Only the lines below between the ones containing "Task: Click Скоро" and "Screen dimensions: 1010x546", inclusive, are to be reproduced, each exactly as it stands.
★ ★ ★ ★ ★ ★ ★
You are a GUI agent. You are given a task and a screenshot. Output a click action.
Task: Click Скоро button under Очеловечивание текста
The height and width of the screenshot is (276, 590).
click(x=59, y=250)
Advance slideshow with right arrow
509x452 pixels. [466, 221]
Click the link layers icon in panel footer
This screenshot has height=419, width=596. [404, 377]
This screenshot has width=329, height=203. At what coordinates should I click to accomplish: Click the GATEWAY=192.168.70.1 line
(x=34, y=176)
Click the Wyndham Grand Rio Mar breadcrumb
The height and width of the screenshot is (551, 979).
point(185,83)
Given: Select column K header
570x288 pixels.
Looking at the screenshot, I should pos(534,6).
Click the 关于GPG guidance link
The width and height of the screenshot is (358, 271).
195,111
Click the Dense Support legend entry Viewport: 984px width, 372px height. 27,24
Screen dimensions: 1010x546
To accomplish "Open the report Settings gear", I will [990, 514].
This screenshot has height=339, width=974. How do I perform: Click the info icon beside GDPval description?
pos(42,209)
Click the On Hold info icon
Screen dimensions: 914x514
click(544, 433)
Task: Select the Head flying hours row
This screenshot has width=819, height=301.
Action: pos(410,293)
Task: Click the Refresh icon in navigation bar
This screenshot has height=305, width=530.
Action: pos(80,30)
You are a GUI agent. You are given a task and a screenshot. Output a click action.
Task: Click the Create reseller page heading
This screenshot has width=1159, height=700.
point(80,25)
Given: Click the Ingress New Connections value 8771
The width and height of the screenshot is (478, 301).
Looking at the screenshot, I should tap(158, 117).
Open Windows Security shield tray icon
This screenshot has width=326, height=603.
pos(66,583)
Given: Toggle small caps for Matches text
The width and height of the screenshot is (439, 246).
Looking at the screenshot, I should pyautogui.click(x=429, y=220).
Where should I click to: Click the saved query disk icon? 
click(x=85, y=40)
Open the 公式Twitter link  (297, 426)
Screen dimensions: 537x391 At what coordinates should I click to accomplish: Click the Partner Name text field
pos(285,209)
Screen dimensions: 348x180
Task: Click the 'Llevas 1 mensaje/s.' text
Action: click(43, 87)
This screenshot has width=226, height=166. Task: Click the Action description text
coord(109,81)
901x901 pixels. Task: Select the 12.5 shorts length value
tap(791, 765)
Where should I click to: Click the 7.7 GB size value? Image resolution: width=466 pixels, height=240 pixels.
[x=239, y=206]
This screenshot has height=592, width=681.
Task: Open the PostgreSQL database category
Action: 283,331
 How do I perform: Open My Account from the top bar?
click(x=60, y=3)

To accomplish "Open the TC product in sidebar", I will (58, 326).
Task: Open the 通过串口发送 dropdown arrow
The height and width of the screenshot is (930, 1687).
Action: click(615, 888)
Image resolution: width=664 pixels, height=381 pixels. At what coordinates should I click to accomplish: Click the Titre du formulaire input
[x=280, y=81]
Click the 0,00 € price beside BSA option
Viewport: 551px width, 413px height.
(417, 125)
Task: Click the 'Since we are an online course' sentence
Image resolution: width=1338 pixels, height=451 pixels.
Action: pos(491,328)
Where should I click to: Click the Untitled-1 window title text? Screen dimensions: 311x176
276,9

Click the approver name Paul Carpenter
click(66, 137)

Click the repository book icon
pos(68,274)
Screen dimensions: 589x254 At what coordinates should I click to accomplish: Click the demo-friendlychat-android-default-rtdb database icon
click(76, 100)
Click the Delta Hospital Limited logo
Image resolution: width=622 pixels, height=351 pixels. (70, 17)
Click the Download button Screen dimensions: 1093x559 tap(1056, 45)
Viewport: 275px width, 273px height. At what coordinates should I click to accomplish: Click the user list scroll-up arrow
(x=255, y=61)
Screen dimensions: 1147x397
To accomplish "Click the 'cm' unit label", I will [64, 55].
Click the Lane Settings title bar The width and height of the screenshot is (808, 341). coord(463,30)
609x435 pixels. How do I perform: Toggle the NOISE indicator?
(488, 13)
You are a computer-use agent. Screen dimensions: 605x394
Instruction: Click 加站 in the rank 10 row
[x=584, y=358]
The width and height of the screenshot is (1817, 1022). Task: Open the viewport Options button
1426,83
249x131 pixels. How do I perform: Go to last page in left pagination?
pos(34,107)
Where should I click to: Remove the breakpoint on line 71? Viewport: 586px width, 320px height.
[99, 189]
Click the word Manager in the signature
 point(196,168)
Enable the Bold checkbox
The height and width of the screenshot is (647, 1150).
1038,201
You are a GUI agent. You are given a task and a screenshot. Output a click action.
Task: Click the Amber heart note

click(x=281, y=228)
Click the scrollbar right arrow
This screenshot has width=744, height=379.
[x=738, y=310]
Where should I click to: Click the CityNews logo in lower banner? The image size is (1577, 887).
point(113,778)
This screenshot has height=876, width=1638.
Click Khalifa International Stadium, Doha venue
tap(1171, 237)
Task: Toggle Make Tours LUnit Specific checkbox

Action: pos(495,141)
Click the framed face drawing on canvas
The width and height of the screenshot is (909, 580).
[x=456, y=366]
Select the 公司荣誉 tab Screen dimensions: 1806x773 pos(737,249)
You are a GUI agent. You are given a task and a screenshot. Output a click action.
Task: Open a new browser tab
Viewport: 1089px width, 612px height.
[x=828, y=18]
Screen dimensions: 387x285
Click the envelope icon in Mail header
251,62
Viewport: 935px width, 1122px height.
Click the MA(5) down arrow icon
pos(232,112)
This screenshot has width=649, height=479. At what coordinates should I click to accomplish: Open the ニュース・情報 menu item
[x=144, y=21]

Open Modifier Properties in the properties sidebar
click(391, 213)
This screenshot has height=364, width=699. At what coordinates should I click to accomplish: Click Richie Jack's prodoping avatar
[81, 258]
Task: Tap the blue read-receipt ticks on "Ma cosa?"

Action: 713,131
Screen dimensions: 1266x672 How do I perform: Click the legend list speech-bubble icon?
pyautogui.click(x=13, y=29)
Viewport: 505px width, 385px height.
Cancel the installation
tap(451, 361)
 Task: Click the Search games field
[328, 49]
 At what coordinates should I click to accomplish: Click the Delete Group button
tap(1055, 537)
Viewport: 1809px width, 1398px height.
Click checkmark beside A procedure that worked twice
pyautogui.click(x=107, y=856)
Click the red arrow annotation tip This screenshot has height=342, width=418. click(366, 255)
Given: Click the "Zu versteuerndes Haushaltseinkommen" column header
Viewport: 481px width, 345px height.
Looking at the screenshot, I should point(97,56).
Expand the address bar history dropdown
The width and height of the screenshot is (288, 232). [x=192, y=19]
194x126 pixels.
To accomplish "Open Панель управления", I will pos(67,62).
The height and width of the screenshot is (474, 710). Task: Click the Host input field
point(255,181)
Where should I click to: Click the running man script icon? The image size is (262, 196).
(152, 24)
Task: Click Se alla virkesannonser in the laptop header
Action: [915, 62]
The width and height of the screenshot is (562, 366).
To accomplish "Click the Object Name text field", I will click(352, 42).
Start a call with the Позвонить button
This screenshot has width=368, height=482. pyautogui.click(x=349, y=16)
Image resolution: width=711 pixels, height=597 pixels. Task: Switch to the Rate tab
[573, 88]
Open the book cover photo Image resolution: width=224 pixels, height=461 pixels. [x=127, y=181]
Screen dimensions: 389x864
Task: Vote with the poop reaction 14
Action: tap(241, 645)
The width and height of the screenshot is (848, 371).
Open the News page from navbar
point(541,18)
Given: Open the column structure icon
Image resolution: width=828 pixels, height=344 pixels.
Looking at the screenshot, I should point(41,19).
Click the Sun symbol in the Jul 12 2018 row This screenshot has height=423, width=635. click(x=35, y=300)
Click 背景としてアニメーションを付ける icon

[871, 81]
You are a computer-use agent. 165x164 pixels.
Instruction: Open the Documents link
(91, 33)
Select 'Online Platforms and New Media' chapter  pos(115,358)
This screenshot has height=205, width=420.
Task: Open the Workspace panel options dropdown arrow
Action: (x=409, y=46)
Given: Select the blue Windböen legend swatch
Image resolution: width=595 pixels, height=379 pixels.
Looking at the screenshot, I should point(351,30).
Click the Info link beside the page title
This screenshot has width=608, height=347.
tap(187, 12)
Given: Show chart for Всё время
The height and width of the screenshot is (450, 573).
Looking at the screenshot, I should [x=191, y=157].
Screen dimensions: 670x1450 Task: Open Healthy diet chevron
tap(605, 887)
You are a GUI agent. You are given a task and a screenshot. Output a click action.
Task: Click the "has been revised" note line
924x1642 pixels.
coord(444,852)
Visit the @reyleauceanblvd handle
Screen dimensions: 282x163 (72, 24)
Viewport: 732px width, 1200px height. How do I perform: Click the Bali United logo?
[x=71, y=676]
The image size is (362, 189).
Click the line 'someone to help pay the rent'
★ ★ ★ ★ ★ ★ ★
Response below:
Task: Click Скоро button under Очеловечивание текста
The height and width of the screenshot is (276, 590).
click(x=59, y=250)
Advance slideshow with right arrow
509x452 pixels. [466, 221]
Click the link layers icon in panel footer
This screenshot has height=419, width=596. [404, 377]
This screenshot has width=329, height=203. At what coordinates should I click to accomplish: Click the GATEWAY=192.168.70.1 line
(x=34, y=176)
Click the Wyndham Grand Rio Mar breadcrumb
The height and width of the screenshot is (551, 979).
point(185,83)
Given: Select column K header
570x288 pixels.
Looking at the screenshot, I should pos(534,6).
Click the 关于GPG guidance link
The width and height of the screenshot is (358, 271).
195,111
Click the Dense Support legend entry Viewport: 984px width, 372px height. 27,24
Screen dimensions: 1010x546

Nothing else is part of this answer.